[Start of section]
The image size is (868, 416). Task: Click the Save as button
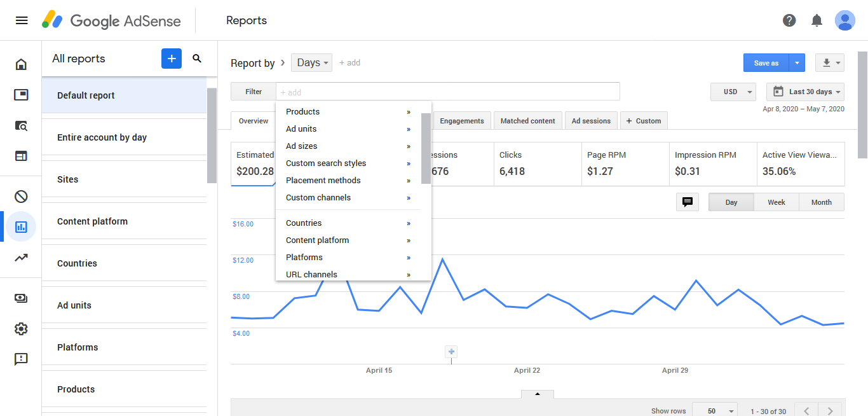(766, 63)
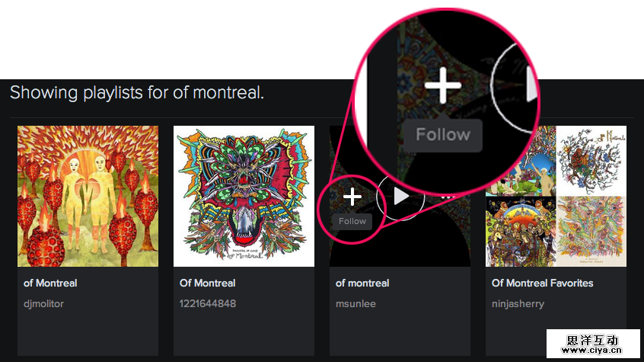This screenshot has height=362, width=644.
Task: Click the small Follow tooltip under the plus icon
Action: coord(352,221)
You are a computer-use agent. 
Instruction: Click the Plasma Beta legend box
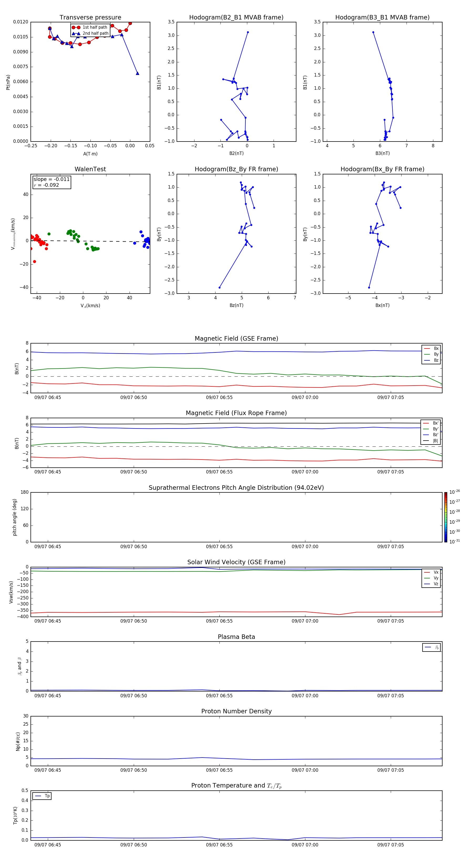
[End of section]
Task details: Output all of the entries once more, word for word, with the images removed.

Answer box:
The image size is (868, 416). Task: Click the Save as button
(766, 63)
This screenshot has height=362, width=644.
Task: Click the small Follow tooltip under the plus icon
Action: coord(352,221)
You are a computer-use agent. 
Instruction: Click the Plasma Beta legend box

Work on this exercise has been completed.